Food for thought

Food assistance benefits are becoming more common with college students.

Daily Editorial Board

Nearly 47 million Americans rely on federal food assistance benefits. Though we often think the people who rely on food stamps are from low-income families or a specific walk of life, college students are increasingly using food stamps to supplement their income.

According to a November Washington Post piece, from a report by the Department of Social Services, Virginia spent $30 million in food assistance benefits to college students in 2011 — a huge spike from just four years prior. Higher tuition rates and expensive housing options, among other costs, are pushing students to use these programs.

In order to cover the costs of college — rent, books and food, without tuition — full-time students often work low-income jobs, which may qualify them for the Supplemental Nutrition Assistance Program,

For students, it is easy to apply for SNAP benefits, and many universities will include them in students’ financial aid packages.

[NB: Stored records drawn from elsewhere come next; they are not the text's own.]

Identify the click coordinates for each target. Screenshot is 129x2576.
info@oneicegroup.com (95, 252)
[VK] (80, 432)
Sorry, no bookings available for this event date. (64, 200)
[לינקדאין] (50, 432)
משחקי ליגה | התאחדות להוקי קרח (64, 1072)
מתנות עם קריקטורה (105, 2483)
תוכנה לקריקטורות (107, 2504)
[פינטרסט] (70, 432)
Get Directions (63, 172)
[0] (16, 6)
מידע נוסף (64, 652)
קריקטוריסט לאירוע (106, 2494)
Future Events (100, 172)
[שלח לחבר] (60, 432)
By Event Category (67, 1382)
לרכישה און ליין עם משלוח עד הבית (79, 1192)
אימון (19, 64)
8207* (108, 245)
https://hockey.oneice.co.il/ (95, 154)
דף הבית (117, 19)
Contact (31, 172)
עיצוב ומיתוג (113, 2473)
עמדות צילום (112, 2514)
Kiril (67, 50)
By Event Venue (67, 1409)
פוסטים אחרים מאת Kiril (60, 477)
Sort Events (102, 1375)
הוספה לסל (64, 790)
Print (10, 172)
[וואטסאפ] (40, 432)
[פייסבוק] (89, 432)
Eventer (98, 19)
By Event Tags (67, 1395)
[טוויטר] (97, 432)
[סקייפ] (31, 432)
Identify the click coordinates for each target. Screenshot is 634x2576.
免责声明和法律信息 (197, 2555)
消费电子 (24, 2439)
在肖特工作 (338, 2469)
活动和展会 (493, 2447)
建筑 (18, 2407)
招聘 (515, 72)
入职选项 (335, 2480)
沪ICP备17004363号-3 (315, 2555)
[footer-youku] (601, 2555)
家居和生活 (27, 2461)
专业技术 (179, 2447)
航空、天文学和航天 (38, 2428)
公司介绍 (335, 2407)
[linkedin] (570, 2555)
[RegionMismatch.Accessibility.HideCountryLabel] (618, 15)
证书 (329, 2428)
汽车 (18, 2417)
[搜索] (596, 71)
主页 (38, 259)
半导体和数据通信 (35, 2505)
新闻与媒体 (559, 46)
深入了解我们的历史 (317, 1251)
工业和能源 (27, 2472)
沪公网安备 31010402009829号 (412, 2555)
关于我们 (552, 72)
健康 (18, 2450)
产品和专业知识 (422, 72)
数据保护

These days, college students are cutting costs across the board. We rent textbooks or borrow them from friends. We rent homes with less-than-ideal living conditions. It follows reason that college students would also use food stamps if they qualified.

And students shouldn’t feel ashamed for using the program — all taxpayers buy into the program and can use it when they need it. College students should not simply accept their living conditions, especially if it is affecting their health. College can be financially troubling, and while students should make sound financial decisions, applying for SNAP benefits should be a consideration to all students who qualify.